Análisis de cultivos

El análisis de cultivos persigue el correcto desarrollo de las planta. Combina:

  • Técnicas de detección temprana de plagas. Permite localizar focos de plagas, como hongos o insectos, en su fase inicial, disparando alertas y elaborando planes de fumigación a medida por zonas. Esto favorece un uso óptimo de los pesticidas, reduciendo su uso.
  • Técnicas de humedad de suelo optimizando los sistemas de riego.
  • Técnicas de medición de niveles de clorofila a través de la monitorización de la coloración. Favoreciendo un uso óptimo de fertilizantes.

Análisis de cosechas

La mayoría de las máquinas cosechadoras modernas (cosechadoras de cereal, máquinas vendimiadoras…) están provistas de sensores que miden el flujo de producto cosechado en tiempo real, lo que combinado con la georeferenciación GPS permite la elaboración de mapas de producción para:

  • Identificar que parcelas no están alcanzando su potencial, que combinado con la información de las actuaciones llevas a cabo en dichas parcelas, puede llevar a la identificación de las causas.
  • Medir el resultado de determinados experimentos en cuanto a técnicas de cultivo o nuevas semillas y plantas modificadas genéticamente.
  • Consensuar con compañías aseguradoras el importe de las indemnizaciones por daños meteorológicos.
  • Medir el grado de cumplimiento de los programas de subvenciones.
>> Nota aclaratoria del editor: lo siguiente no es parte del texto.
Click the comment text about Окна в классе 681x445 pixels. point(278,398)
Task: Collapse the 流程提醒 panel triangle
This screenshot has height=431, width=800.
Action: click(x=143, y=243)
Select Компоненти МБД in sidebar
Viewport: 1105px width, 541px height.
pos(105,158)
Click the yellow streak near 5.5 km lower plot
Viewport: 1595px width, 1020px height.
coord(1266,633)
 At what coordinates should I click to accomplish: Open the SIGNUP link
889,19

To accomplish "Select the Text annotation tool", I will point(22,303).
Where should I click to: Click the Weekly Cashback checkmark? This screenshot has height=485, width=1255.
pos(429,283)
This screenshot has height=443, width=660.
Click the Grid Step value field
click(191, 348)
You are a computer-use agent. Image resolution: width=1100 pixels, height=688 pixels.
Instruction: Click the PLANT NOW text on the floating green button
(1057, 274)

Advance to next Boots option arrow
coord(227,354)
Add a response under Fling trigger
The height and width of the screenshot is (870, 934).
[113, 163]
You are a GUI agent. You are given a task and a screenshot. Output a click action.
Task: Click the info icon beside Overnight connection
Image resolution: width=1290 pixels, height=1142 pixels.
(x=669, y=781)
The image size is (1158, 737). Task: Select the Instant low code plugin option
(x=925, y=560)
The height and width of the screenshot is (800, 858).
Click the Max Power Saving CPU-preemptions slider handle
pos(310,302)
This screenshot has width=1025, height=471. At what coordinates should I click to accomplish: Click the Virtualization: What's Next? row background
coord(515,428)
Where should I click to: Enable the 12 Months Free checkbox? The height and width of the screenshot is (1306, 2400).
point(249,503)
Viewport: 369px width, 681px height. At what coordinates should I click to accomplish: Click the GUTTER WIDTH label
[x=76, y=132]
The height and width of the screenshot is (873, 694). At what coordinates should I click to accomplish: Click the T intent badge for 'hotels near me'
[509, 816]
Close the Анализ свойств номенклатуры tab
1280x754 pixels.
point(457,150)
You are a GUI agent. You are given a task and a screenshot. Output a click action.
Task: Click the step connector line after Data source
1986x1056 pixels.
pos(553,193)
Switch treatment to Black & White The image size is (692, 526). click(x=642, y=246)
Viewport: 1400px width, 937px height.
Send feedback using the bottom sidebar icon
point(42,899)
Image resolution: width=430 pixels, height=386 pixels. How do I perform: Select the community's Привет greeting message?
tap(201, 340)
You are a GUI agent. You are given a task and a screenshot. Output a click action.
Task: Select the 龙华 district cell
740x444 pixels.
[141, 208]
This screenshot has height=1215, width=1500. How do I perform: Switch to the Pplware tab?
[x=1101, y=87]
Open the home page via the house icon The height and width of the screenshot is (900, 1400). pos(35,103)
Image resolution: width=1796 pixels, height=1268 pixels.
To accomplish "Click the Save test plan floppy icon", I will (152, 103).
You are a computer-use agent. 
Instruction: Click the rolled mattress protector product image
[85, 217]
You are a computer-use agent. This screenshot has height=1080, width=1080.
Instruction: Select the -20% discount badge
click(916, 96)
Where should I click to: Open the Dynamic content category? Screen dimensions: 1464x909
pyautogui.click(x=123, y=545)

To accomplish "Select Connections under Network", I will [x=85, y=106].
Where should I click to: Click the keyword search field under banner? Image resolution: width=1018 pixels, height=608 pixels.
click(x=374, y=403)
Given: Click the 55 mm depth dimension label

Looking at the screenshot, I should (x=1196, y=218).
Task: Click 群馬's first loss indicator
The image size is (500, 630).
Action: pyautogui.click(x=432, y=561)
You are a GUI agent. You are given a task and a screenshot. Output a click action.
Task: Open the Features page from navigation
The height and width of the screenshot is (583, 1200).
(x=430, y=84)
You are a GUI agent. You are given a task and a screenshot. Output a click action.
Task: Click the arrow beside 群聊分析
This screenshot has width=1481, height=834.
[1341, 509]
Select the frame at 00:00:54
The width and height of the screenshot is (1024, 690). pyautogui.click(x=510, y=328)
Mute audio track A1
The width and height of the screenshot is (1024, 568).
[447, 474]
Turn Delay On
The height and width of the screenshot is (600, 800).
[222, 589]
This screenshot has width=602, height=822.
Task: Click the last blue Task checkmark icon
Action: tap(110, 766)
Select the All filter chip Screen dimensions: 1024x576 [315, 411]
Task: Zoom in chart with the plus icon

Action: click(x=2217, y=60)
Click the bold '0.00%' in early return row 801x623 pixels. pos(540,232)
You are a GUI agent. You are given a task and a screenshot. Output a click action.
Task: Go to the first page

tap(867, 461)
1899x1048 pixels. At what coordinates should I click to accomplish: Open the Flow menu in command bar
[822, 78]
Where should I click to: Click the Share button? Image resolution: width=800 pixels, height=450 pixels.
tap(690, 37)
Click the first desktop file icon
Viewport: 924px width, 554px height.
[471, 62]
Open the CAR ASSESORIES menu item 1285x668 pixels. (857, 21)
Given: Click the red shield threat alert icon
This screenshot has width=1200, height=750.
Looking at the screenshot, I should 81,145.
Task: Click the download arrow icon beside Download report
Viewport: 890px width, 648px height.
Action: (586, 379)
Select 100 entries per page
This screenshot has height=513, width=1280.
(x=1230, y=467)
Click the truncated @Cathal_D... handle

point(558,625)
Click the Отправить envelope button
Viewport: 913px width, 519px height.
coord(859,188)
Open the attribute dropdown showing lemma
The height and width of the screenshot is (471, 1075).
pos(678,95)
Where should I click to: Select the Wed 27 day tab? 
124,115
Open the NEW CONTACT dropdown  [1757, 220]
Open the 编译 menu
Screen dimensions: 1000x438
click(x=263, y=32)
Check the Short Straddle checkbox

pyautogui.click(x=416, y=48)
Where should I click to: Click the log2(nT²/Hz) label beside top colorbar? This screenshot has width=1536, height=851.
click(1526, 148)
Los siguientes pasos en la agricultura de precisión, vienen marcados por la gestión de los datos agrícolas y la aplicación de Big Data. En este sentido, encontramos iniciativas como la de la Open Ag Data Alliance (http://openag.io/), para definir estándares de gestión de datos agrícolas e interfaces para su tratamiento e intercambio. La visión de la Open Ag Data Alliance se resume en el siguiente ejemplo:

The OADA vision is best explained through an example. Consider the common use case of prescription maps. Frank is a farmer with a corn planter capable of varying seed population based on GPS location using a prescription map: i.e., under the irrigator seeds should be closer together and outside the irrigator they should be farther apart because there is less water to go around.

Andy, a local agronomist, has worked with Frank for years. Andy offers to create a custom prescription map for some of Frank’s fields. To do this, Andy says he needs the past three years of yield data, recent soil tests, as-applied fertilizer maps, outlines of Frank’s irrigator pivot coverage area, and info on the type of corn variety that Frank intends to plant in each field. Andy loads Frank’s data into an existing software package, generates a prescription map that works with Frank’s planter monitor, and gets the map to Frank before planting begins.